The Native corporation holding the Pikka contract was not identified but Dingeman said the arrangement involves, as with similar deals, a forest management scheme which presumably limiting or prohibiting logging.

This would preserve the ability of forest acreage involved to absorb a volume of carbon dioxide that can be estimated with reasonable accuracy.

Alaska contractors are meanwhile gearing up for Pikka after a long period of low activity due most recently to the pandemic and before than an extended period of low oil prices.

Major site work including civil projects like roads and pads for phase one have been done but drilling of production wells, an iomprtant step, will begin this spring.

Dingeman said the contracts for the off-site fabrication of Pikka’s oil and gas processing facility and its seawater treatment plant were awarded at the Final Investment Decision, or FID, last fall along with contacts for a drilling rig and pipe materials.

By mid-November about 30 percent of the total project contracts, in value, had been let, Dingeman told the RDC. An important achievement for is that about 60 percent of the final engineering for Pikka was done at the time of the FID.

Usually about 30 percent is standard for engineering by the decision time for investment. Having more of the detailed design and engineering done typically increases a company’s confidence in the capital cost estimates. Most of the project spending will be done in 2023 through 2025.

About 400 million barrels of recoverable oil are now estimated to support the phase one production of 80,000 barrels per day. An eventual doubling of production, as is planned, requires 800 million barrels of recoverable oil resources.

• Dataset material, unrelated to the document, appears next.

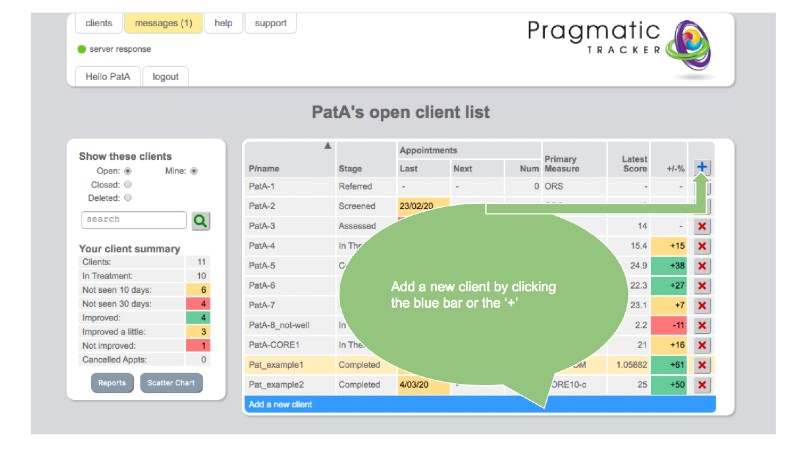Viewport: 800px width, 458px height.
Task: Open the messages (1) tab
Action: [x=163, y=23]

Pikka has big implications for the state of Alaska and the regional economy. First phase production of 80,000 barrels per day will boost crude oil throughput in the Trans Alaska Pipeline System, or TAPS, by 15 percent, Dingeman said, which will have the effect of lowering tariffs for all North Slope oil moved through TAPS by an estimated $1 per barrel.

Pikka itself will generate substantial new production tax and royalty revenues to the state but the lower tariffs, or pipeline transportation costs, mean higher values for all oil on the North Slope, boosting royalty and tax payments to the state by all producers, not just Santos and Repsol.

The North Slope Borough, the regional municipality, has a big stake in Pikka, too. New facilities build would expand the industrial property tax base for the borough.

Alaska Native corporations benefit, too. While most of the leases for Pikka are owned by the state of Alaska there are some that are owned by Arctic Slope Regional Corp., or ASRC, the Alaska Native development corporation for northernmost region of Alaska.

Pikka is also seen by many as an “anchor” project that would build infrastructure to support development of nearby discoveries to the south. These include finds in the Quokka Unit adjacent to Pikka to the south and the Horseshoe Unit to the southwest where a find has been made that could ultimately be as important as Pikka.ConocoPhillips is also exploring the area south of Pikka with an exploration well this winter.